|
Christian Lapointe, en entrevue, disait qu’il voyait surgir, au fil du travail sur Anky ou la fuite/ Opéra du désordre, un monstre. Spectacle vu lors de sa création hier soir, on comprend mieux son expression. Il s’agit bien là d’un monstre, par sa singularité, son intensité, son exigence; par son texte éclaté, dense, son refus de toute concession narrative; par son traitement, visuellement magnifique, et sur le plan sonore, souvent déroutant, agressant, même, entre voix (intérieures?) obsédantes, se taisant parfois brusquement, et stridence du monde extérieur.
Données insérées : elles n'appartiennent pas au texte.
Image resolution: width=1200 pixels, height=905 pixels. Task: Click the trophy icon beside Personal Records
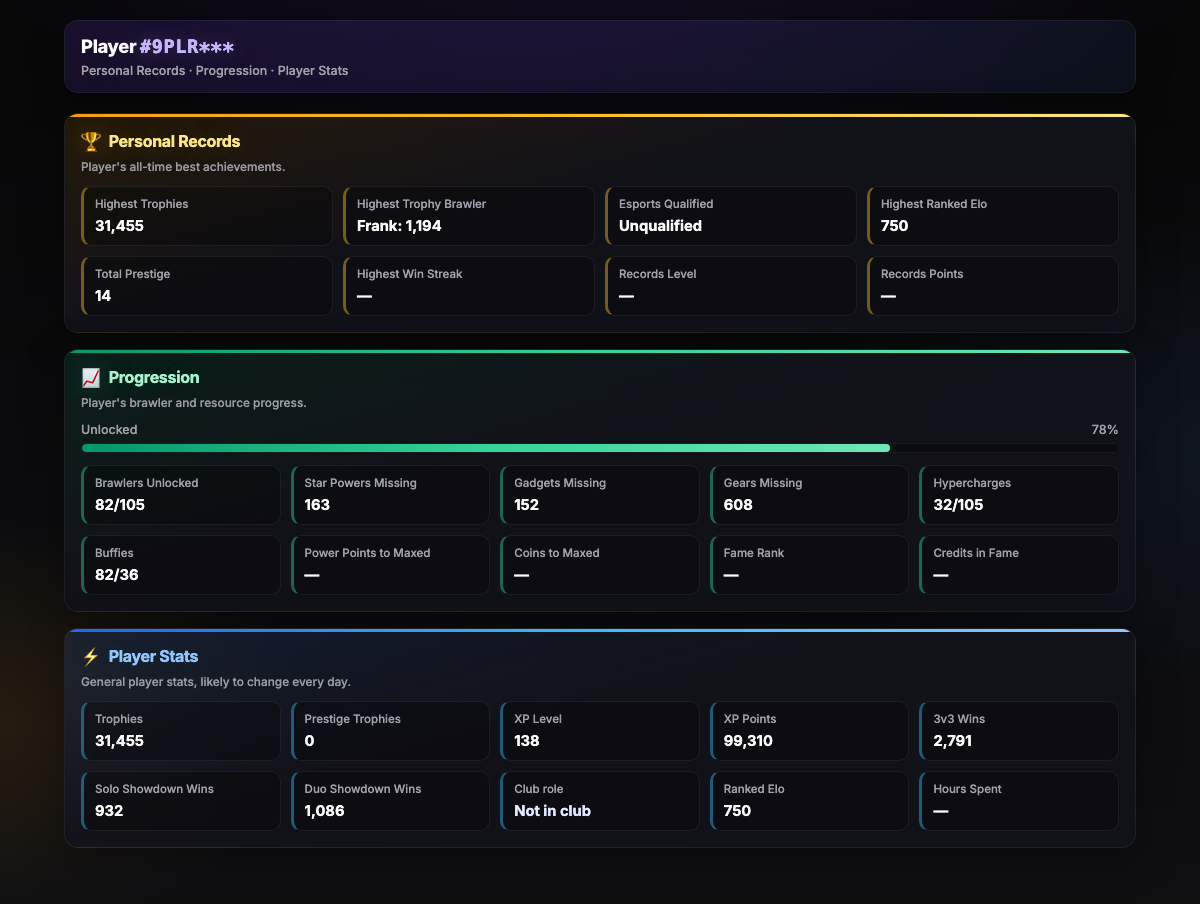(x=91, y=142)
Expérience d’abord sensorielle, Anky… se laisse saisir par bribes, livrant parcimonieusement quelques pièces de casse-tête au spectateur patient, curieux, qui cède et se laisse emporter par le flot de paroles, d’images. On en ressort intrigué, plus qu’à l’entrée, peut-être, secoué, un peu moulu; habité par des voix, des visions évoquées par cette incantation lyrique, avec la sensation bizarre, au retour dans le monde, d’être écorché par le bruit, la lumière. Faudrait y retourner, pour cette envie de se laisser bousculer, rouler dans le torrent.
Pas de doute : c’est du chaos de notre monde qu’est né cet Opéra du désordre.
Par la suite, quelques images de La Marea, sur Cartier, à compléter ce soir. Assimiler Anky ou la fuite occupe largement toute une soirée.